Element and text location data
--------------------

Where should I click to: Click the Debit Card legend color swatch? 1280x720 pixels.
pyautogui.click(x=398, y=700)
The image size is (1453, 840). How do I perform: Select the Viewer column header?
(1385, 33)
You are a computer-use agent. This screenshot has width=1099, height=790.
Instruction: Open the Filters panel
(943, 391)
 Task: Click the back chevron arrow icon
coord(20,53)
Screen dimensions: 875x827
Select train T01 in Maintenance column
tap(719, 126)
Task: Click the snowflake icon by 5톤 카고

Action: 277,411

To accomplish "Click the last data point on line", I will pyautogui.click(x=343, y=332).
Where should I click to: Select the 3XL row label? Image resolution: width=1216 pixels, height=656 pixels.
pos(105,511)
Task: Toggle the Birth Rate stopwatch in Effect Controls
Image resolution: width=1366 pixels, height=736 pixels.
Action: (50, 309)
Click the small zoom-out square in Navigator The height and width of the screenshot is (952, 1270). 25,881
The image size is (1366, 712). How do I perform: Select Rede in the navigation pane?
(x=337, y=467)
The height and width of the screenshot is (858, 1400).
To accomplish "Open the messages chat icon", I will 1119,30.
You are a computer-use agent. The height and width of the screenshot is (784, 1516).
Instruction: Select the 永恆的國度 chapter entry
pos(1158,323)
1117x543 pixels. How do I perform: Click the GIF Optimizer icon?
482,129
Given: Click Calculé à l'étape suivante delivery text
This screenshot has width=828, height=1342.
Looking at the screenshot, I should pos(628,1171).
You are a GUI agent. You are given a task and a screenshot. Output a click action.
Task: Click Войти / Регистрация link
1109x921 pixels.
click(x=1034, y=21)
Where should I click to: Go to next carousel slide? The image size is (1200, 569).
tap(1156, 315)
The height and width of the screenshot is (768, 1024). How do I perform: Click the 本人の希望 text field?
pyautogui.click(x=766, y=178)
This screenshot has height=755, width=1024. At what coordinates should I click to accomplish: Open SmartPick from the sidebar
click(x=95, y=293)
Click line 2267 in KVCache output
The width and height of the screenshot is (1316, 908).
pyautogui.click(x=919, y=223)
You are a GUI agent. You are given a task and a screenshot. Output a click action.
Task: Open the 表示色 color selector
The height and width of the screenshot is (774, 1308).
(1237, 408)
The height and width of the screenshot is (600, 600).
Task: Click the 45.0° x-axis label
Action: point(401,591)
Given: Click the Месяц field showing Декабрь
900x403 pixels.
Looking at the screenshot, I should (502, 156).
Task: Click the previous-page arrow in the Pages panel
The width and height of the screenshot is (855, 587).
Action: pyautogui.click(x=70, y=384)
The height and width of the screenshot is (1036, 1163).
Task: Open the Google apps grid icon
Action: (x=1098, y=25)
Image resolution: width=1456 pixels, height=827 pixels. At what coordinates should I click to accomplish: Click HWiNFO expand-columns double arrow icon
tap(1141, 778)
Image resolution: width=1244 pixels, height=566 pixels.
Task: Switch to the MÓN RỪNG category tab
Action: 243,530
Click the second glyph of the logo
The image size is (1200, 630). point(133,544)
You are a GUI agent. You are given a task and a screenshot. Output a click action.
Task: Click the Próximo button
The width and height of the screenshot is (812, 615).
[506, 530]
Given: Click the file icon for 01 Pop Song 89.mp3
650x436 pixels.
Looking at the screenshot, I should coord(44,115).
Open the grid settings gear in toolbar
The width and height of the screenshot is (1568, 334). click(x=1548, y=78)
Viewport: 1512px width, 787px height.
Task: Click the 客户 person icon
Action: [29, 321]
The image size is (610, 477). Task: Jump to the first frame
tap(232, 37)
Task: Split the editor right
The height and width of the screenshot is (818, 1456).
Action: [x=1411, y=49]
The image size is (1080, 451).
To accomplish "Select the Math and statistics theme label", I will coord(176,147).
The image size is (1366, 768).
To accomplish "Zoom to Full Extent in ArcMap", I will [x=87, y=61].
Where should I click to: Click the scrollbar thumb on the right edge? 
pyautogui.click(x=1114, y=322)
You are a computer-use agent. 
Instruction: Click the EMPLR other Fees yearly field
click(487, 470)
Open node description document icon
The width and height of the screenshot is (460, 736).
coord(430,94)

--------------------

◆ YOUR INSTRUCTIONS: Copy out the lines above verbatim, every one of them.

◆ OUTPUT FOR THIS TASK:
Where should I click to: Click the Debit Card legend color swatch? 1280x720 pixels.
pyautogui.click(x=398, y=700)
The image size is (1453, 840). How do I perform: Select the Viewer column header?
(1385, 33)
You are a computer-use agent. This screenshot has width=1099, height=790.
Instruction: Open the Filters panel
(943, 391)
 Task: Click the back chevron arrow icon
coord(20,53)
Screen dimensions: 875x827
Select train T01 in Maintenance column
tap(719, 126)
Task: Click the snowflake icon by 5톤 카고

Action: 277,411

To accomplish "Click the last data point on line", I will pyautogui.click(x=343, y=332).
Where should I click to: Select the 3XL row label? Image resolution: width=1216 pixels, height=656 pixels.
pos(105,511)
Task: Toggle the Birth Rate stopwatch in Effect Controls
Image resolution: width=1366 pixels, height=736 pixels.
Action: (50, 309)
Click the small zoom-out square in Navigator The height and width of the screenshot is (952, 1270). 25,881
The image size is (1366, 712). How do I perform: Select Rede in the navigation pane?
(x=337, y=467)
The height and width of the screenshot is (858, 1400).
To accomplish "Open the messages chat icon", I will 1119,30.
You are a computer-use agent. The height and width of the screenshot is (784, 1516).
Instruction: Select the 永恆的國度 chapter entry
pos(1158,323)
1117x543 pixels. How do I perform: Click the GIF Optimizer icon?
482,129
Given: Click Calculé à l'étape suivante delivery text
This screenshot has width=828, height=1342.
Looking at the screenshot, I should pos(628,1171).
You are a GUI agent. You are given a task and a screenshot. Output a click action.
Task: Click Войти / Регистрация link
1109x921 pixels.
click(x=1034, y=21)
Where should I click to: Go to next carousel slide? The image size is (1200, 569).
tap(1156, 315)
The height and width of the screenshot is (768, 1024). How do I perform: Click the 本人の希望 text field?
pyautogui.click(x=766, y=178)
This screenshot has height=755, width=1024. At what coordinates should I click to accomplish: Open SmartPick from the sidebar
click(x=95, y=293)
Click line 2267 in KVCache output
The width and height of the screenshot is (1316, 908).
pyautogui.click(x=919, y=223)
You are a GUI agent. You are given a task and a screenshot. Output a click action.
Task: Open the 表示色 color selector
The height and width of the screenshot is (774, 1308).
(1237, 408)
The height and width of the screenshot is (600, 600).
Task: Click the 45.0° x-axis label
Action: point(401,591)
Given: Click the Месяц field showing Декабрь
900x403 pixels.
Looking at the screenshot, I should (502, 156).
Task: Click the previous-page arrow in the Pages panel
The width and height of the screenshot is (855, 587).
Action: pyautogui.click(x=70, y=384)
The height and width of the screenshot is (1036, 1163).
Task: Open the Google apps grid icon
Action: (x=1098, y=25)
Image resolution: width=1456 pixels, height=827 pixels. At what coordinates should I click to accomplish: Click HWiNFO expand-columns double arrow icon
tap(1141, 778)
Image resolution: width=1244 pixels, height=566 pixels.
Task: Switch to the MÓN RỪNG category tab
Action: 243,530
Click the second glyph of the logo
The image size is (1200, 630). point(133,544)
You are a GUI agent. You are given a task and a screenshot. Output a click action.
Task: Click the Próximo button
The width and height of the screenshot is (812, 615).
[506, 530]
Given: Click the file icon for 01 Pop Song 89.mp3
650x436 pixels.
Looking at the screenshot, I should coord(44,115).
Open the grid settings gear in toolbar
The width and height of the screenshot is (1568, 334). click(x=1548, y=78)
Viewport: 1512px width, 787px height.
Task: Click the 客户 person icon
Action: [29, 321]
The image size is (610, 477). Task: Jump to the first frame
tap(232, 37)
Task: Split the editor right
The height and width of the screenshot is (818, 1456).
Action: [x=1411, y=49]
The image size is (1080, 451).
To accomplish "Select the Math and statistics theme label", I will coord(176,147).
The image size is (1366, 768).
To accomplish "Zoom to Full Extent in ArcMap", I will [x=87, y=61].
Where should I click to: Click the scrollbar thumb on the right edge? 
pyautogui.click(x=1114, y=322)
You are a computer-use agent. 
Instruction: Click the EMPLR other Fees yearly field
click(487, 470)
Open node description document icon
The width and height of the screenshot is (460, 736).
coord(430,94)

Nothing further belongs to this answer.